Au Néolithique, l’entrée en société avec les animaux provoque l’invention de nouveaux liens, outils et savoir-faire qui vont transformer le monde.
Il y a 10 000 ans, une partie de l’humanité a cessé de suivre les rythmes saisonniers des migrations animales pour se construire des habitats sédentaires, cultiver la terre et domestiquer des animaux. Avant cela, les humains étaient déjà coutumiers de l’apprivoisement d’animaux sauvages, mais la domestication au sens propre ne peut se réduire à des relations individuelles ponctuelles. Pour parler de domestication, il faut, du côté des animaux, que se transmette ou s’hérite, sur plusieurs générations, un comportement à adopter avec les humains…
Nous sommes aujourd’hui les héritiers de cette préhistoire. Voici un fait, parmi d’autres, pour nous en convaincre : la totalité des lignées actuelles de bovins taurins dont nous nous nourrissons est issue d’une centaine de vaches proche-orientales de la moyenne vallée de l’Euphrate et la haute vallée du Tigre. Mais avant elles, on a exploré d’autres formes de cohabitation avec les animaux, sans forcément viser la production de viande. Les Néolithiques ont d’ailleurs longtemps continué à chasser et ne se sont convertis que lentement à une alimentation domestique. Comment des espèces qui vivaient chacune de leur côté ont-elles progressivement commencé à vivre ensemble ?
Des intérêts réciproques au cœur de la domestication
La domestication ne fut pas engagée de manière unilatérale par des humains soucieux d’exploiter les animaux. L’émergence de la vie domestique ne résulta pas d’une décision exclusivement humaine : encore fallait-il que ces animaux le « veuillent », qu’ils soient enclins à s’approcher des humains et, ensuite, qu’ils tolèrent ou consentent à l’isolement. Par exemple, ce n’est ni le cas des gazelles auxquelles l’enfermement procure un stress susceptible de les tuer, ni des zèbres. Les loups en revanche, partagent des faisceaux de comportements communs avec les humains, dans leur organisation sociale et familiale autant que dans leur alimentation. L’éthologie (l’étude du comportement) nous permet de mieux appréhender la réciprocité de la relation qui lie les sociétés humaines à ces lignées animales.

**CONSIGNES**
(1) Dans l’extrait, réécrivez le passage qui va de « Des intérêts réciproques » jusqu’à « ces lignées animales. » en remplaçant « gazelles » par « antilopes ».
(2) Répondez brièvement à ces questions sur l’extrait.
(a) Il y a combien d’années une partie de l’humanité s’est-elle construit des habitats sédentaires ?
(b) De combien de vaches environ est issue la totalité des lignées actuelles de bovins taurins ?
(c) Quels animaux partagent des faisceaux de comportements communs avec les humains ?

**DONNÉES FOURNIES**
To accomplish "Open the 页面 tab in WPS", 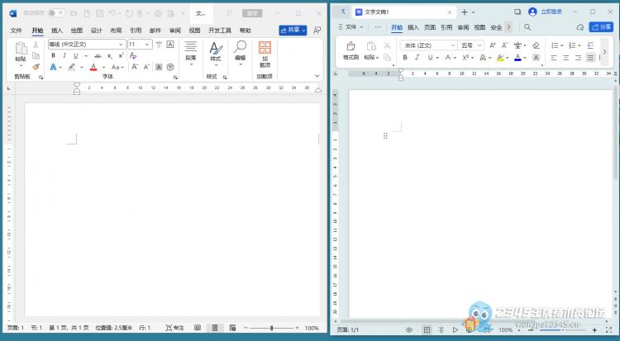I will (x=430, y=27).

**RÉPONSES RÉDIGÉES**
(1)
Des intérêts réciproques au cœur de la domestication
La domestication ne fut pas engagée de manière unilatérale par des humains soucieux d’exploiter les animaux. L’émergence de la vie domestique ne résulta pas d’une décision exclusivement humaine : encore fallait-il que ces animaux le « veuillent », qu’ils soient enclins à s’approcher des humains et, ensuite, qu’ils tolèrent ou consentent à l’isolement. Par exemple, ce n’est ni le cas des antilopes auxquelles l’enfermement procure un stress susceptible de les tuer, ni des zèbres. Les loups en revanche, partagent des faisceaux de comportements communs avec les humains, dans leur organisation sociale et familiale autant que dans leur alimentation. L’éthologie (l’étude du comportement) nous permet de mieux appréhender la réciprocité de la relation qui lie les sociétés humaines à ces lignées animales.

(2)
(a) Il y a 10 000 ans.
(b) D’une centaine de vaches proche-orientales.
(c) Les loups.